• [AVAILABLE RECORDS]
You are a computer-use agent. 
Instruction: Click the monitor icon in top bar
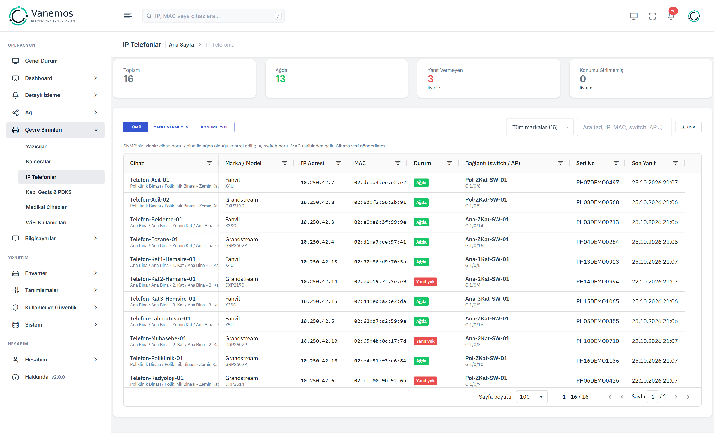(x=634, y=16)
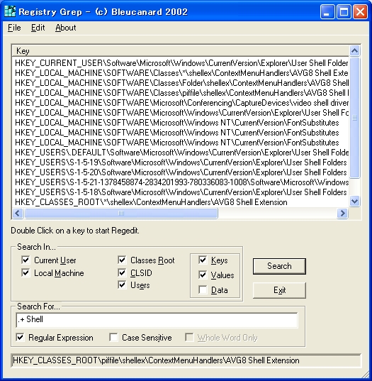Uncheck the CLSID checkbox
The image size is (372, 381).
click(122, 272)
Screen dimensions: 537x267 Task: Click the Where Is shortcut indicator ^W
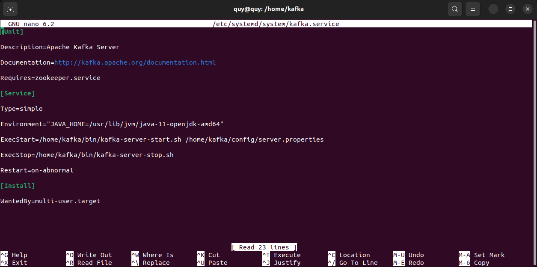click(135, 255)
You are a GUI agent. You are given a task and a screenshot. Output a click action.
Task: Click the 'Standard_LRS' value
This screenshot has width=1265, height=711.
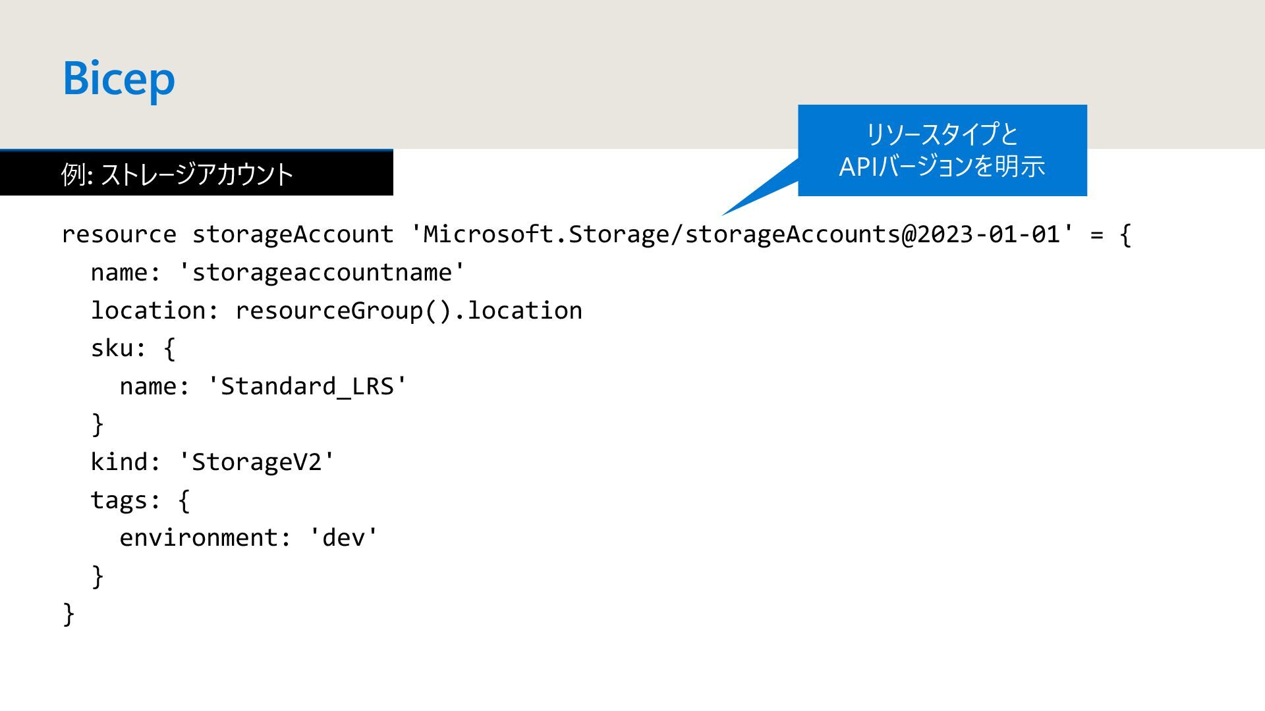pos(308,386)
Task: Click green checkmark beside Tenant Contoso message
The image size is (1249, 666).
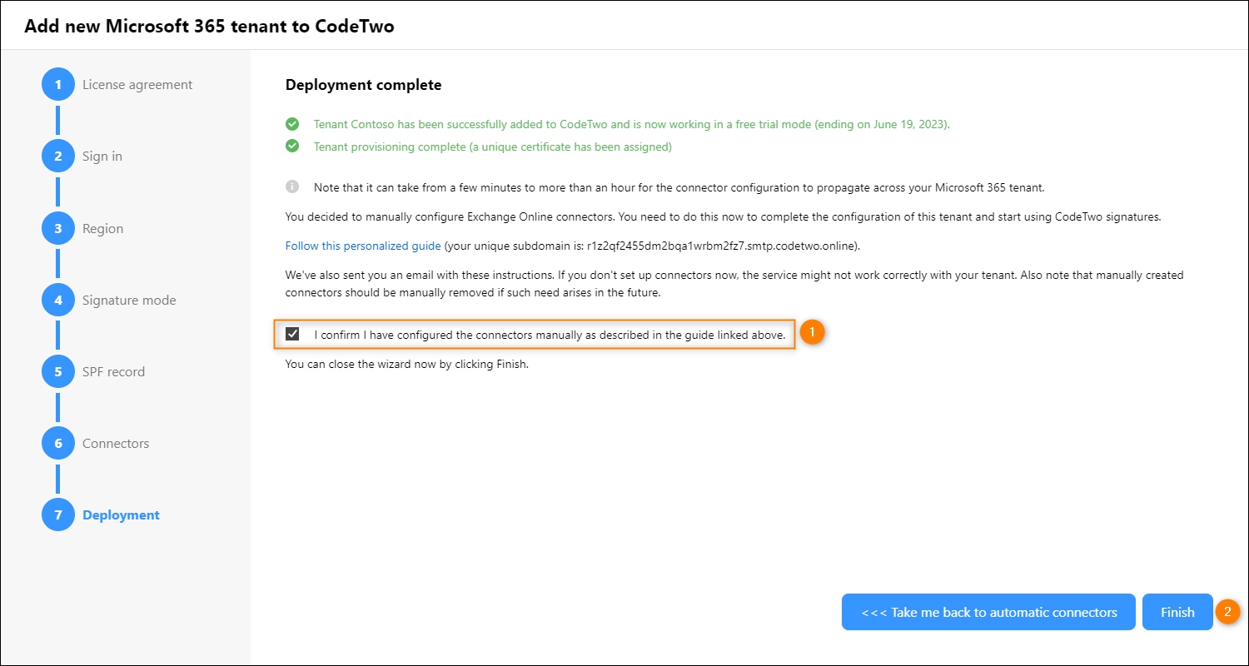Action: point(292,124)
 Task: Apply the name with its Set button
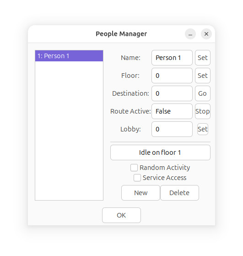coord(203,58)
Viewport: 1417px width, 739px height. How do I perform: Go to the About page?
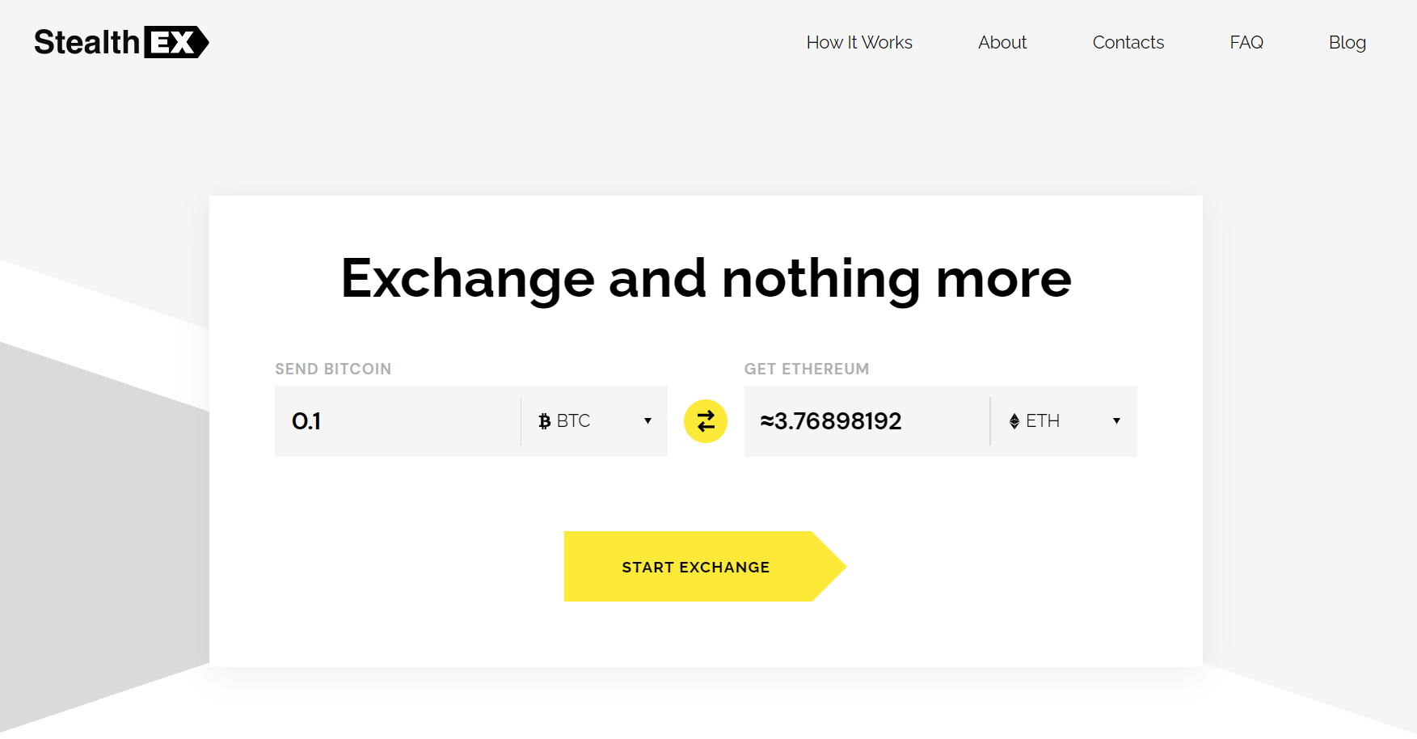[x=1002, y=43]
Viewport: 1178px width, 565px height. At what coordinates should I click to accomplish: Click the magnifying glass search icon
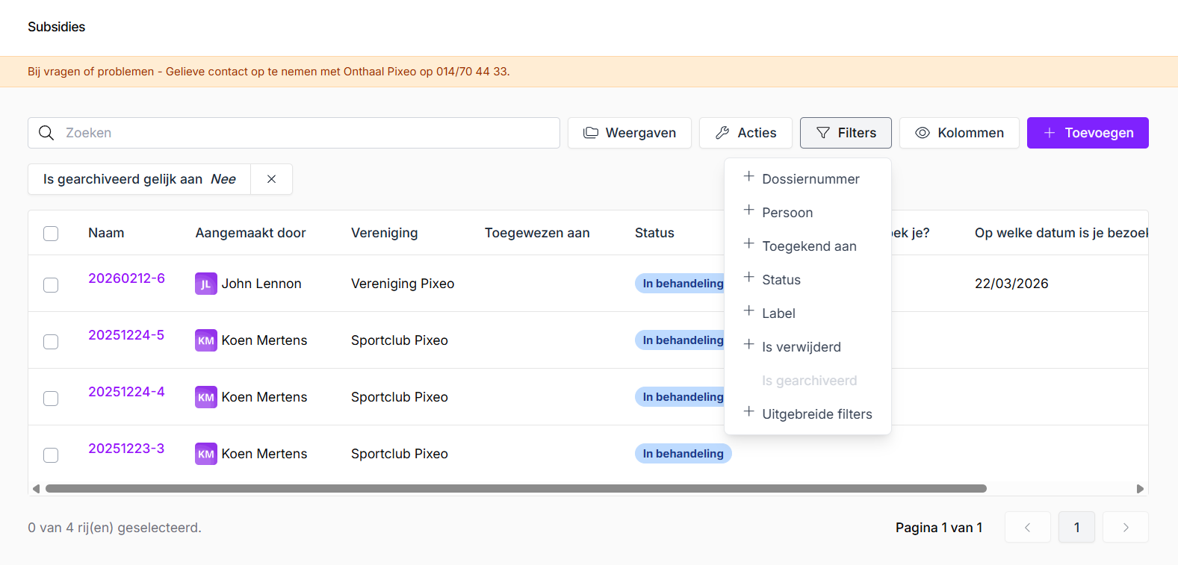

• [WHAT TO DO]
Copy the preceding data in full and word for word, dropping its pictures.

• [RESPONSE AREA]
You are a computer-use agent. 
Instruction: Click the monitor icon in top bar
(x=634, y=16)
Uncheck the CLSID checkbox
The image size is (372, 381).
click(122, 272)
Screen dimensions: 537x267 Task: Click the Where Is shortcut indicator ^W
click(135, 255)
You are a GUI agent. You are given a task and a screenshot. Output a click action.
Task: Click the 'Standard_LRS' value
This screenshot has width=1265, height=711.
pos(308,386)
Task: Click green checkmark beside Tenant Contoso message
The image size is (1249, 666).
Action: point(292,124)
 Task: Apply the name with its Set button
coord(203,58)
Viewport: 1417px width, 739px height. How do I perform: Go to the About page?
[x=1002, y=43]
Viewport: 1178px width, 565px height. At what coordinates should I click to accomplish: Click the magnifying glass search icon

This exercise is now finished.